*** Opening of Data supplied ***
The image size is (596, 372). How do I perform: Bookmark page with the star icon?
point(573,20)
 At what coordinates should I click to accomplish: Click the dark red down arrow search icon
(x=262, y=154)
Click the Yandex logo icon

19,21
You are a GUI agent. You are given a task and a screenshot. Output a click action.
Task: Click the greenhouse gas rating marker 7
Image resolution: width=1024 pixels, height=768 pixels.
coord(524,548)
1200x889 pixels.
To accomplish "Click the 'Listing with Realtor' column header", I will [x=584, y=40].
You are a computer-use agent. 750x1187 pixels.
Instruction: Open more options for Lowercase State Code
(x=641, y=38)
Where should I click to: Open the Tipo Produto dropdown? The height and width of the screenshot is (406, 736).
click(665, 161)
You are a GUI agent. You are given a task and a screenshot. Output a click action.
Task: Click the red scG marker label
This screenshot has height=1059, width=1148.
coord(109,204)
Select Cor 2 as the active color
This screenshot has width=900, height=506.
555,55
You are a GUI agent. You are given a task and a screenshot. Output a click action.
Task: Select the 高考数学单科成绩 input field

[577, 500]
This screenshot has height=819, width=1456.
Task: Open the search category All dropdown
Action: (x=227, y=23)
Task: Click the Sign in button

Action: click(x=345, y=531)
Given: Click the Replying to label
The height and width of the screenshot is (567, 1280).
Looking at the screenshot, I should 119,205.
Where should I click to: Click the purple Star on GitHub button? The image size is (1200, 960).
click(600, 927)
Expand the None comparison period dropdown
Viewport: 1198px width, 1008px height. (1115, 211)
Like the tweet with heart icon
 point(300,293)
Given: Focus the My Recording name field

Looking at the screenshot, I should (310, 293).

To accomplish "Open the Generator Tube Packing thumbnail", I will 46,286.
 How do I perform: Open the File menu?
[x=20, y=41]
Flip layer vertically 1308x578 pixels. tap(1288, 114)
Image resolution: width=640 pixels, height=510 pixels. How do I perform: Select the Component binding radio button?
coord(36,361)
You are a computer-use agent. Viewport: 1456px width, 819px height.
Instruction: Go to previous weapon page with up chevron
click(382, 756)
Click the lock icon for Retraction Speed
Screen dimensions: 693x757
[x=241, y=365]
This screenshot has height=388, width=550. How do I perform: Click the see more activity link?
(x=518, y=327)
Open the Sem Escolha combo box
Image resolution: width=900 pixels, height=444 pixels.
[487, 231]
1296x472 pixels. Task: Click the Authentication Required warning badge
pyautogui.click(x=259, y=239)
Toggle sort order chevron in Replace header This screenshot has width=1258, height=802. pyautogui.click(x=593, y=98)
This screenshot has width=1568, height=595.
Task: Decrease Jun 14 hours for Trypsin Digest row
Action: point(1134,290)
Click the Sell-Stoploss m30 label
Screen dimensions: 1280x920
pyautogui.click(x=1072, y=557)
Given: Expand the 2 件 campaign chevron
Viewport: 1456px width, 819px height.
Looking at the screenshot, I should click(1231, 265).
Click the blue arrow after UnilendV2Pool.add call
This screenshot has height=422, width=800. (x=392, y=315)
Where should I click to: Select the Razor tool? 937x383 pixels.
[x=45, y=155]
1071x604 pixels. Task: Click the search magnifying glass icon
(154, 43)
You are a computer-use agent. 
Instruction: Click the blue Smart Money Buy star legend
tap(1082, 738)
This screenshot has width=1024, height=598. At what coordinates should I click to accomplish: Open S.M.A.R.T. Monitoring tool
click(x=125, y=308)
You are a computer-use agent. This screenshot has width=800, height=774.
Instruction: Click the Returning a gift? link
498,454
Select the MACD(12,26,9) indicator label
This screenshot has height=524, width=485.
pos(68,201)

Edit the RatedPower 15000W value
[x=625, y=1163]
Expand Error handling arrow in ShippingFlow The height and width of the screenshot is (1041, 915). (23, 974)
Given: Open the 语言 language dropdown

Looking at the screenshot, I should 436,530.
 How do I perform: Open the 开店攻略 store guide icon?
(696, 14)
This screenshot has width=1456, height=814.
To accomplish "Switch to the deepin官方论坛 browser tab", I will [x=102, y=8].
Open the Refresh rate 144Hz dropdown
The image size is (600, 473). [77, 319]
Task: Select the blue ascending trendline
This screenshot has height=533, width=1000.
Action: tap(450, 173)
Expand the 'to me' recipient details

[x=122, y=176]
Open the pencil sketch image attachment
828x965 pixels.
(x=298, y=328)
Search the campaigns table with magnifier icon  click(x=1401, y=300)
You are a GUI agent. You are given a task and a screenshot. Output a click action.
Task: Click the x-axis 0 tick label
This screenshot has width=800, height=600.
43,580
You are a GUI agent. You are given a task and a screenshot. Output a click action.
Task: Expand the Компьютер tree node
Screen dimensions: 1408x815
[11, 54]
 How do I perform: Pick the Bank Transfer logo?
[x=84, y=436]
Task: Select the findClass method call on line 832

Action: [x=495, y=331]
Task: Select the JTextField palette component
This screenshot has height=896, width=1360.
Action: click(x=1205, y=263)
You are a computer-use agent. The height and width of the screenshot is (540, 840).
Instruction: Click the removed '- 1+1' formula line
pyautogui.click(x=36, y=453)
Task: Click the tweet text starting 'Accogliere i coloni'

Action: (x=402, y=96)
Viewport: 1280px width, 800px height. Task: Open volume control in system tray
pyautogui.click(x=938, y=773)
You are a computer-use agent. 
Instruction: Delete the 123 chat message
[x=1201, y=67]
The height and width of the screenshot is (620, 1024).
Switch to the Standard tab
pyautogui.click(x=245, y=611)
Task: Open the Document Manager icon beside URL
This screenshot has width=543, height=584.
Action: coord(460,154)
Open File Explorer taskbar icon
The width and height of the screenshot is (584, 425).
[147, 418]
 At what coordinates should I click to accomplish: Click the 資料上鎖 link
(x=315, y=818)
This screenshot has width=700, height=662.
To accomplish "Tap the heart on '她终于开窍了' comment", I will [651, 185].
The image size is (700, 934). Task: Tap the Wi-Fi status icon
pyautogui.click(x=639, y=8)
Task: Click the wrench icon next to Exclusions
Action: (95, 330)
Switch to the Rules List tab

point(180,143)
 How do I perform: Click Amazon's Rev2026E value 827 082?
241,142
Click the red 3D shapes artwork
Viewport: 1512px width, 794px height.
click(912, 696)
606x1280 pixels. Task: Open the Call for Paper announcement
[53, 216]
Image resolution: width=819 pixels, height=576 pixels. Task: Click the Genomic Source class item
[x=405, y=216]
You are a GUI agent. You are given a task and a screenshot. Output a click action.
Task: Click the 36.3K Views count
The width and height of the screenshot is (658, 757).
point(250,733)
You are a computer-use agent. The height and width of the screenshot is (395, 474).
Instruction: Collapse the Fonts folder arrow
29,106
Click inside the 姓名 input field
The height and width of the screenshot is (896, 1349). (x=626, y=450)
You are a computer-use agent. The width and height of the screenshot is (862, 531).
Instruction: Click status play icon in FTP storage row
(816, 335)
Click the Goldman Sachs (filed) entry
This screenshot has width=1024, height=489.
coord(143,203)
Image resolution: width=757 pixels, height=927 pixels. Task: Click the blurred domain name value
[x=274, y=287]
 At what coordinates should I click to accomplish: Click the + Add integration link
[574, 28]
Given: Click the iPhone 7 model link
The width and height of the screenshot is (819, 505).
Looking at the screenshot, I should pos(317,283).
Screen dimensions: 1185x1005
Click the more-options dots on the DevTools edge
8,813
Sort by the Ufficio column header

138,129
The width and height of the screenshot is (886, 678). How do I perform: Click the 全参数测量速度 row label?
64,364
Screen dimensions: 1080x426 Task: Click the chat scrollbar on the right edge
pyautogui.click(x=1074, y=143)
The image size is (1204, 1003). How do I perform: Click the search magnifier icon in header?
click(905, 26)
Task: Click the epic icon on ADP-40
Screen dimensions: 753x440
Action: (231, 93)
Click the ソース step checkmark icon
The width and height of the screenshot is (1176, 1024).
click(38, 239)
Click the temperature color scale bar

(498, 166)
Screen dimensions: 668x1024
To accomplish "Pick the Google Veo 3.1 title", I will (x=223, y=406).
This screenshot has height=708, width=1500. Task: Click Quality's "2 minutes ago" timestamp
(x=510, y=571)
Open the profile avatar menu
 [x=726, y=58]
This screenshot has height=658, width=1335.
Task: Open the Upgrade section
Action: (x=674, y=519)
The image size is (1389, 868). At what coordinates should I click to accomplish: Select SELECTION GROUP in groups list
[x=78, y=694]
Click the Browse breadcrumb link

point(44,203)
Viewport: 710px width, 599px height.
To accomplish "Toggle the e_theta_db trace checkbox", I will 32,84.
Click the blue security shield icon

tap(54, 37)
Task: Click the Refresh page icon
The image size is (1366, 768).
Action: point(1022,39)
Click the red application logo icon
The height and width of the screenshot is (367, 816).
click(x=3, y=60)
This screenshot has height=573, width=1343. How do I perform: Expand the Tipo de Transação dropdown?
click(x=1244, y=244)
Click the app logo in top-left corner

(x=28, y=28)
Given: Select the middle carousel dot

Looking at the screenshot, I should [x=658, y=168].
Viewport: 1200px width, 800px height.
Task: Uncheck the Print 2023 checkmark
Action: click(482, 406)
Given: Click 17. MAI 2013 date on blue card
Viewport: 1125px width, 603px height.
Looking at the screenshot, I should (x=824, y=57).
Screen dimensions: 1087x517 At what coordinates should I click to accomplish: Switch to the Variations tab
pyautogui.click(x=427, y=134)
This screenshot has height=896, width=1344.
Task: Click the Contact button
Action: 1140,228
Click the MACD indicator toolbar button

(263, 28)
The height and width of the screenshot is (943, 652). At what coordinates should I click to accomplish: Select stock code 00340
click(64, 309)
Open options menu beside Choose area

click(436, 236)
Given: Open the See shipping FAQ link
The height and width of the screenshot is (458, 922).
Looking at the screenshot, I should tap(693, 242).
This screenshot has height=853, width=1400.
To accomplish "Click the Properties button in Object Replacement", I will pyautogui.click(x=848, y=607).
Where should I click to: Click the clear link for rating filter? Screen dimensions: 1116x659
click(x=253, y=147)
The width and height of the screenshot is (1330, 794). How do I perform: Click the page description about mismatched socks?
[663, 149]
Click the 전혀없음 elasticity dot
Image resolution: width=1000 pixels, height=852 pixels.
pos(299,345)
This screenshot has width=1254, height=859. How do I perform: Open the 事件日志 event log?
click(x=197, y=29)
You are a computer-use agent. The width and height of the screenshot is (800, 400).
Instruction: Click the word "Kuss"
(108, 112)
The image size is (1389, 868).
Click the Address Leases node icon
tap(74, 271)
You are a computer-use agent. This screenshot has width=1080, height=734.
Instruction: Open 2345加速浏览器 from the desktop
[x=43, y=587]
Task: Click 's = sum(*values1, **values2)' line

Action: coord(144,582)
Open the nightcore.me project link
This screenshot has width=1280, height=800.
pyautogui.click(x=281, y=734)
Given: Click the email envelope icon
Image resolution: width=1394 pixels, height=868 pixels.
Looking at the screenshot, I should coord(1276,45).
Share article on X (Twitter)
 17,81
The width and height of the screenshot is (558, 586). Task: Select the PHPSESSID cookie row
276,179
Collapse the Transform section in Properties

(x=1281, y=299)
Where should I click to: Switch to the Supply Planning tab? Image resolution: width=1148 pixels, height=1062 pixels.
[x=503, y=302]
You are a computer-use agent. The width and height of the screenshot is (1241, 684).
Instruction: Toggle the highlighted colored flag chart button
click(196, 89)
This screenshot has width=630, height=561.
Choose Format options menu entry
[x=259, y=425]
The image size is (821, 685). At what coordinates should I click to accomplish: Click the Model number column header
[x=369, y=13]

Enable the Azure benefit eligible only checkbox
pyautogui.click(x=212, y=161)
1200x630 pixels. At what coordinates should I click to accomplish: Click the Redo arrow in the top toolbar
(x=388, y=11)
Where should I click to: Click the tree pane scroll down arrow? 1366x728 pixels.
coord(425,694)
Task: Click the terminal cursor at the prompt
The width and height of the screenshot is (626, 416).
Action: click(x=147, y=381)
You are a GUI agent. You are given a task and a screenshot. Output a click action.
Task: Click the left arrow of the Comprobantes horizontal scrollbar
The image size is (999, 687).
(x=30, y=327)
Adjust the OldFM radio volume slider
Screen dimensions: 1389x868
*** Close of Data supplied ***
_Task to complete:_ Please copy the lines above from the line with "is (862, 531)." up to and including the line with "Given: Click the iPhone 7 model link", exactly as written and with nothing else.

_Exercise response:_
You are a computer-use agent. The width and height of the screenshot is (862, 531).
Instruction: Click status play icon in FTP storage row
(816, 335)
Click the Goldman Sachs (filed) entry
This screenshot has width=1024, height=489.
coord(143,203)
Image resolution: width=757 pixels, height=927 pixels. Task: Click the blurred domain name value
[x=274, y=287]
 At what coordinates should I click to accomplish: Click the + Add integration link
[574, 28]
Given: Click the iPhone 7 model link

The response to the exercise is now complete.